Jack Harris, chef du Nouveau parti démocratique de Terre-Neuve et du Labrador, a prévenu que les lourdes dettes d'études font fuir les jeune hors de la province.
" La province qui peut le moins se permettre de perdre des citoyens instruits les voit partir vers les provinces plus prospères ", a déclaré M. Harris. " Ils sont tellement endettés qu'ils ne peuvent rester ici parce qu'ils doivent aller là où ils peuvent gagner beaucoup d'argent. "

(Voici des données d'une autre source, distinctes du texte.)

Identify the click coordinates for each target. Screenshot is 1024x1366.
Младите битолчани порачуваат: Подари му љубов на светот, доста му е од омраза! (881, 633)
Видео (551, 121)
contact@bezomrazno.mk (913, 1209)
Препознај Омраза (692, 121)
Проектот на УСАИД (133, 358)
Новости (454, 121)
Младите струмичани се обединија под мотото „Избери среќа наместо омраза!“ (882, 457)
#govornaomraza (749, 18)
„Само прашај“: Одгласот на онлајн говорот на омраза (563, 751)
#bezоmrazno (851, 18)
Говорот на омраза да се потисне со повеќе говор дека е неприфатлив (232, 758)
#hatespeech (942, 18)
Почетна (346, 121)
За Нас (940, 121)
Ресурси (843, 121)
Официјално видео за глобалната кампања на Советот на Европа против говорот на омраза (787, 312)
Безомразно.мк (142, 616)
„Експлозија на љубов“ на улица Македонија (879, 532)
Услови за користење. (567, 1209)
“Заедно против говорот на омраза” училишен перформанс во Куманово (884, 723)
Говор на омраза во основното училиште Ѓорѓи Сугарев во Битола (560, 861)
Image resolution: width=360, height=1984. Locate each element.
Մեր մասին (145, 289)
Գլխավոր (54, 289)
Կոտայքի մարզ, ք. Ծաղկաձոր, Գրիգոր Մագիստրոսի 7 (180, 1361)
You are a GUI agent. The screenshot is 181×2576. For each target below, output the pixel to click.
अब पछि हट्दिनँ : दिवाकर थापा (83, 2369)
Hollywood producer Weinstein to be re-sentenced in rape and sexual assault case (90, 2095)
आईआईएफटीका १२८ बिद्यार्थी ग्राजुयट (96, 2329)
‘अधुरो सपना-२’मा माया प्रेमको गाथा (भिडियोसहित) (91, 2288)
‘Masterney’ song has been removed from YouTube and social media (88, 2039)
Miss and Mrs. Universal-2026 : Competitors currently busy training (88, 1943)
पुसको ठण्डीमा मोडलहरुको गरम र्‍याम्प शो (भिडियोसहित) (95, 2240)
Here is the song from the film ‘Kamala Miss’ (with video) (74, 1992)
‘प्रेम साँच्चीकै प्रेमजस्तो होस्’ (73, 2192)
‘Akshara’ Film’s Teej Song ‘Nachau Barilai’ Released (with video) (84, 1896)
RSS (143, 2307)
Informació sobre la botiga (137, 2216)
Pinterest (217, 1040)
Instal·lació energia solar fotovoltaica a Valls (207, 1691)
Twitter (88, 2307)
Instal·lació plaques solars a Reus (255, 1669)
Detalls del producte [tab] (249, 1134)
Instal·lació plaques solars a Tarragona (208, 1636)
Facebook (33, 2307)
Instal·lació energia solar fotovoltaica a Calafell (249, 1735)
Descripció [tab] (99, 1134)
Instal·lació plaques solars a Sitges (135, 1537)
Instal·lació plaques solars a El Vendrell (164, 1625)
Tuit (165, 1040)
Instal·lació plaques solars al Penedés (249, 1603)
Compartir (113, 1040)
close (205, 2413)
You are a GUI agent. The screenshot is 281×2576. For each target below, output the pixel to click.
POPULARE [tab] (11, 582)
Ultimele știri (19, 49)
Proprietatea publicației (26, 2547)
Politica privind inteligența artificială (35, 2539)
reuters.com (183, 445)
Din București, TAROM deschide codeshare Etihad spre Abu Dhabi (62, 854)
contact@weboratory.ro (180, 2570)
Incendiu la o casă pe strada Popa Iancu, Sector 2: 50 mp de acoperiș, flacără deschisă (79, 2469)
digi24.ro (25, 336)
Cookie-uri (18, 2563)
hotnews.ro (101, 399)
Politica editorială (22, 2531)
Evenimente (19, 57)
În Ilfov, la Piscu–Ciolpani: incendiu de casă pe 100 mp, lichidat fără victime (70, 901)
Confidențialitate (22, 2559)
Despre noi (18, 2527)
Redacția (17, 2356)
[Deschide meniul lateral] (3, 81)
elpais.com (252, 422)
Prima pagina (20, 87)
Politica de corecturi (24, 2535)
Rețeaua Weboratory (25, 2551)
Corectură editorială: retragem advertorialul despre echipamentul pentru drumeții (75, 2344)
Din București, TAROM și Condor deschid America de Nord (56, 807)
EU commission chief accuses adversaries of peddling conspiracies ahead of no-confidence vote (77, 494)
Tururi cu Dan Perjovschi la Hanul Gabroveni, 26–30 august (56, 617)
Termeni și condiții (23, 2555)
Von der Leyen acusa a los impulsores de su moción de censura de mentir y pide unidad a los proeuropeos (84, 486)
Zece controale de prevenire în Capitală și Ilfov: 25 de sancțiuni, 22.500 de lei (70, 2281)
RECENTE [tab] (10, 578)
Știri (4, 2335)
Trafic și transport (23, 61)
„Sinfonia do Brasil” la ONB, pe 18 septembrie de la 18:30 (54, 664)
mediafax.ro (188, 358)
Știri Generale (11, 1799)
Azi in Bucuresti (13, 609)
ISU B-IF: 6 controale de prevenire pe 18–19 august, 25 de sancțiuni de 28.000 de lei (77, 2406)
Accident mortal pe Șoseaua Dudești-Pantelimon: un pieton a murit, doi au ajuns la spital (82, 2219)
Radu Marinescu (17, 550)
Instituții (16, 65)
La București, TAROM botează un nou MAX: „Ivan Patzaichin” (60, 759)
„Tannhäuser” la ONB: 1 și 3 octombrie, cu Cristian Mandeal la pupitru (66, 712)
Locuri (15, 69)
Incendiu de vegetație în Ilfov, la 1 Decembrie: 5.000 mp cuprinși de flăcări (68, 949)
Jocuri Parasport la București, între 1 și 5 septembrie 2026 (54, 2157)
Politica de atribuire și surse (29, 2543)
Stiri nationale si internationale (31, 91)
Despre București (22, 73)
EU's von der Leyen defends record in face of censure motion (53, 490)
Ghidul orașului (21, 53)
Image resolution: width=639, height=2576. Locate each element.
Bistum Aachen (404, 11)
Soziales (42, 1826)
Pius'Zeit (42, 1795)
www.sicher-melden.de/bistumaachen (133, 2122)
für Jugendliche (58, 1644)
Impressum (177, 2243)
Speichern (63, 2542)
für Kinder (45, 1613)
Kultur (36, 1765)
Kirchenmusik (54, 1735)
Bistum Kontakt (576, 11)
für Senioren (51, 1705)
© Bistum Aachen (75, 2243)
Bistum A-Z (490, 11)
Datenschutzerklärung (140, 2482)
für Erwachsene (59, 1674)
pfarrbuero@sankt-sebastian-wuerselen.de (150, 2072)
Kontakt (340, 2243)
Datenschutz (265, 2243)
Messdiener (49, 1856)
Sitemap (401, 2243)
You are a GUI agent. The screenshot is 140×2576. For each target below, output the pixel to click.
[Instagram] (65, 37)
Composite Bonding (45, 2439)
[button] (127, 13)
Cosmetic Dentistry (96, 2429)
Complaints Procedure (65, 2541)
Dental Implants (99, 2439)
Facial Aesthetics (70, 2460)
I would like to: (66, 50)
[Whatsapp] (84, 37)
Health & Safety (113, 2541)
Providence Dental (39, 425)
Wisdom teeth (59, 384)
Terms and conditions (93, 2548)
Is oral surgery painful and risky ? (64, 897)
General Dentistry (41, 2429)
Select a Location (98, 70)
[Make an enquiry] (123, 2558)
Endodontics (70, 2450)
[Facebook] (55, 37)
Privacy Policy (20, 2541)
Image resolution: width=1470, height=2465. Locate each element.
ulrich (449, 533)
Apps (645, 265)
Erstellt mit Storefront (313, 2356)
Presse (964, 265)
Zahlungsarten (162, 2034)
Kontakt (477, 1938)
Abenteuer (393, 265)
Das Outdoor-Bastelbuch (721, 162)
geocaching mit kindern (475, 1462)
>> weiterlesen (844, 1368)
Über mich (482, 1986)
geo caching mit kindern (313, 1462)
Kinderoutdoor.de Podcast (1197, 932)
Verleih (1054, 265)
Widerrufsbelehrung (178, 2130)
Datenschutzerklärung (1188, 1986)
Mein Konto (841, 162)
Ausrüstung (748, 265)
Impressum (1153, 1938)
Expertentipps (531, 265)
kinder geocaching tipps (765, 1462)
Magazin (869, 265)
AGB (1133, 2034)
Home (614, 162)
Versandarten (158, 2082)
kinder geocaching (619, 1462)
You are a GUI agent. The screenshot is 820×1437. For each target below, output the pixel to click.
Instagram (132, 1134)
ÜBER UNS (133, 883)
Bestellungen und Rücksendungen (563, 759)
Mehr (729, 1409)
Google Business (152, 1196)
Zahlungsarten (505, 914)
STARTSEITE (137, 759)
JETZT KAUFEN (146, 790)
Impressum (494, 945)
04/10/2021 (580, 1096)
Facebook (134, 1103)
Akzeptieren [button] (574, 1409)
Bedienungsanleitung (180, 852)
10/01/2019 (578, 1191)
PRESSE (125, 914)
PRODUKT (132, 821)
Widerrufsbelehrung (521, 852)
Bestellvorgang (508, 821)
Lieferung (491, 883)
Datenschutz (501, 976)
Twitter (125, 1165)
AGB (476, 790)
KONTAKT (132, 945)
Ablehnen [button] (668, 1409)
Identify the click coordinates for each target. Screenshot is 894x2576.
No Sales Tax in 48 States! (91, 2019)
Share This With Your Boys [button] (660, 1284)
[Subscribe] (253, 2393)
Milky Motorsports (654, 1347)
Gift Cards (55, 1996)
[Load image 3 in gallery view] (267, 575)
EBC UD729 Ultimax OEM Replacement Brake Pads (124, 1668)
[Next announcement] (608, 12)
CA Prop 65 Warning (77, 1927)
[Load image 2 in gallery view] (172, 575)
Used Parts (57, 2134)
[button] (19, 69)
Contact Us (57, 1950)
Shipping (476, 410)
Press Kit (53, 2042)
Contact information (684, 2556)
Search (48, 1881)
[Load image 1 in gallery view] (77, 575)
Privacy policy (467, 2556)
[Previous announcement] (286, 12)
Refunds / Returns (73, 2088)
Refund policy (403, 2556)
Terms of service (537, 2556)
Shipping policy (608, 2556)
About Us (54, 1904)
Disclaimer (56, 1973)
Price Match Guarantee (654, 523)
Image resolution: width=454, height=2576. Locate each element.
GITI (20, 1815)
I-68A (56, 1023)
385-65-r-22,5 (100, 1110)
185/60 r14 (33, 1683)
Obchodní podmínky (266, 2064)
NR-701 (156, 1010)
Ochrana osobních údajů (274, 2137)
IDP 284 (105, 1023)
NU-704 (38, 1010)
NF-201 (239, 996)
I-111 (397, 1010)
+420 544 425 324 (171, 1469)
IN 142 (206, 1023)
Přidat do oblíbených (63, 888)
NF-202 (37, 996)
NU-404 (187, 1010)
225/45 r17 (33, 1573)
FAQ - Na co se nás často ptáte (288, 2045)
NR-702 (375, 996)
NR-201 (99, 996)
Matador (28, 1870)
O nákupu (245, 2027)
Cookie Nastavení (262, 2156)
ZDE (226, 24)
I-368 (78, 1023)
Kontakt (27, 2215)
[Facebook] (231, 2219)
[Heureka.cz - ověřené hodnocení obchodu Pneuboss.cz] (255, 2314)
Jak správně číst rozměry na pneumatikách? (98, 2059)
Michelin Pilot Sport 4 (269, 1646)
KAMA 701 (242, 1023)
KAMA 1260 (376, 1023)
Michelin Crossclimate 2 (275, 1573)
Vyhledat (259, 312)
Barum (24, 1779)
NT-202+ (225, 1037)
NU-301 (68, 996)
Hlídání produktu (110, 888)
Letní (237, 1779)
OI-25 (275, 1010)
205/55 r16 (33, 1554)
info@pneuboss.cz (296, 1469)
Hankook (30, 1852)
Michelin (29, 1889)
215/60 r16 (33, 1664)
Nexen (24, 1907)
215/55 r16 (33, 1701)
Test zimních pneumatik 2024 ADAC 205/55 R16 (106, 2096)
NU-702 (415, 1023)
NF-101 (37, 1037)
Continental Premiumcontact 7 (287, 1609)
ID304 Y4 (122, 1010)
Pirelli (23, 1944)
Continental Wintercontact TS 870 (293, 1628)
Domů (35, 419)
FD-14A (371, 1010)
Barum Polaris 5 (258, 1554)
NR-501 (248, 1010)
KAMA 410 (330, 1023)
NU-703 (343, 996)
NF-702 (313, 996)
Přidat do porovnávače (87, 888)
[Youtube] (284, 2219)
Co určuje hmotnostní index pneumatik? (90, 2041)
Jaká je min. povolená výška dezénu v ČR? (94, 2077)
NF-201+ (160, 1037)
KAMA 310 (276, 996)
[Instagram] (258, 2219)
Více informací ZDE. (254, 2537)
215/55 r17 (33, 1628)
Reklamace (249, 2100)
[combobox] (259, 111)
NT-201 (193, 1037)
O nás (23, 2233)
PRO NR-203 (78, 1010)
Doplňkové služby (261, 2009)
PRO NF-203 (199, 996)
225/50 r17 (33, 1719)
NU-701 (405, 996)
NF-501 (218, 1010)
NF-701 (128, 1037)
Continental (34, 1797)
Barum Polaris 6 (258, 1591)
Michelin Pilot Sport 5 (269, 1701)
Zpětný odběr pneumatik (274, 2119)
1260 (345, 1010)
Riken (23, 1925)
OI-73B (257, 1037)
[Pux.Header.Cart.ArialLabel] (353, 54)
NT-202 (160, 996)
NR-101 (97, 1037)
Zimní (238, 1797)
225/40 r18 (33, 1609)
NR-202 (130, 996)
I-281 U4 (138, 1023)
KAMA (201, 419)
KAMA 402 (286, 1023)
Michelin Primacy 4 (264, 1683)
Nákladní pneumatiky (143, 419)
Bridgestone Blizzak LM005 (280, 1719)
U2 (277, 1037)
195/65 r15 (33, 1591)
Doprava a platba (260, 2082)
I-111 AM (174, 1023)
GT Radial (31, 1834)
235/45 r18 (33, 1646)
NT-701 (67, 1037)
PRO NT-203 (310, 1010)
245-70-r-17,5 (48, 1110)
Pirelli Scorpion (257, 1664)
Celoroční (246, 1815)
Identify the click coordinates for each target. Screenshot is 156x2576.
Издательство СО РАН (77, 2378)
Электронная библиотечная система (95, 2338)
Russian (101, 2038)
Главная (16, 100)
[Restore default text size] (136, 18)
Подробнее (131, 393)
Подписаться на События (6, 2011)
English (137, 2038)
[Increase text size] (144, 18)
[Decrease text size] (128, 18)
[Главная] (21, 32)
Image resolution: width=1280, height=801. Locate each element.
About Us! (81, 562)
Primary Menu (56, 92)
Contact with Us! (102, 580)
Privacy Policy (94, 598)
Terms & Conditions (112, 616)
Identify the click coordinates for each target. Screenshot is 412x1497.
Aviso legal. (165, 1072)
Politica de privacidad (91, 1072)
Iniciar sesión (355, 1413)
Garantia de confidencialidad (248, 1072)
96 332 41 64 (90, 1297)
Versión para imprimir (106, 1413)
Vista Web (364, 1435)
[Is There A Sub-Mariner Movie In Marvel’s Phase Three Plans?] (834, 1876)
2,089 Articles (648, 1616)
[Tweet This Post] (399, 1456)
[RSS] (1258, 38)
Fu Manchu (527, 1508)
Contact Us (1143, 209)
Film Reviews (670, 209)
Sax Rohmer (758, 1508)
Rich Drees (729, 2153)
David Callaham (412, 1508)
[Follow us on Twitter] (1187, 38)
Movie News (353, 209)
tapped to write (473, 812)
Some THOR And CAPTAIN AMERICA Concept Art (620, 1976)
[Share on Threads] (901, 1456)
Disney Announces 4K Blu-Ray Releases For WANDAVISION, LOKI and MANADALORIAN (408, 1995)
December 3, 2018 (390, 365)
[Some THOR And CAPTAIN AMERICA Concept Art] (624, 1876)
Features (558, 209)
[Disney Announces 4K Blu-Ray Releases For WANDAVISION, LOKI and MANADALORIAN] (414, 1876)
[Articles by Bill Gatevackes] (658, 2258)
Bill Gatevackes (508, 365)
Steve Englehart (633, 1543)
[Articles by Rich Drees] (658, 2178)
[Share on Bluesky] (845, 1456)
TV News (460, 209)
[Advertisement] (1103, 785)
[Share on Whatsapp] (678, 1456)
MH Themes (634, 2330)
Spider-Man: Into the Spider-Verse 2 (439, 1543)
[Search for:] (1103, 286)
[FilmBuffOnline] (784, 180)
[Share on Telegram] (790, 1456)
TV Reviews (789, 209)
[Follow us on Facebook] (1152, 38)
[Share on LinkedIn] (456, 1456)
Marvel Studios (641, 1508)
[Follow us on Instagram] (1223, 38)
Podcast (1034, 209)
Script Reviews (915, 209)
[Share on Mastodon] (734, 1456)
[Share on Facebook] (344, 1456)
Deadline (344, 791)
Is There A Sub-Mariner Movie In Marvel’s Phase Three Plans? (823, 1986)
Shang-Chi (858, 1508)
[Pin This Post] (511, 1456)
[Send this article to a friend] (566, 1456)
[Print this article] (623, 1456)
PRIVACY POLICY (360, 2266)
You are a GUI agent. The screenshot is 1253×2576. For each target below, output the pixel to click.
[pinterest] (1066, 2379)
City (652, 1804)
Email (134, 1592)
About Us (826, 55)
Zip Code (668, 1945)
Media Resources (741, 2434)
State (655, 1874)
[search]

Elaine Price, présidente de la Newfoundland and Labrador Federation of Labour, a laissé entendre qu'en ouvrant davantage l'accès à l'enseignement postsecondaire, on aiderait la province à relever certains des défis auxquels elle fait face.
" Notre main-d'œuvre vieillit. Dans l'ensemble, la population diminue. Nombre de nos travailleurs instruits et très spécialisés quittent la province pour trouver un emploi plus satisfaisant dans les autres provinces ou à l'étranger ", a dit Mme Price.
" Pour compliquer les choses encore plus, la main-d'œuvre qui reste est moins instruite par rapport à nos concurrents. L'éducation publique et la formation ont certainement un rôle clé à jouer dans notre essor social et économique. "
" Quelqu'un a dit plus tôt que l'enseignement postsecondaire dans cette province et dans ce pays était à la croisée des chemins ", a conclu M. Warren. " Je pense que ce que nous avons entendu aujourd'hui le prouve amplement. Nous vivons une grave situation et nous devons poursuivre le dialogue si nous voulons trouver de véritables solutions. "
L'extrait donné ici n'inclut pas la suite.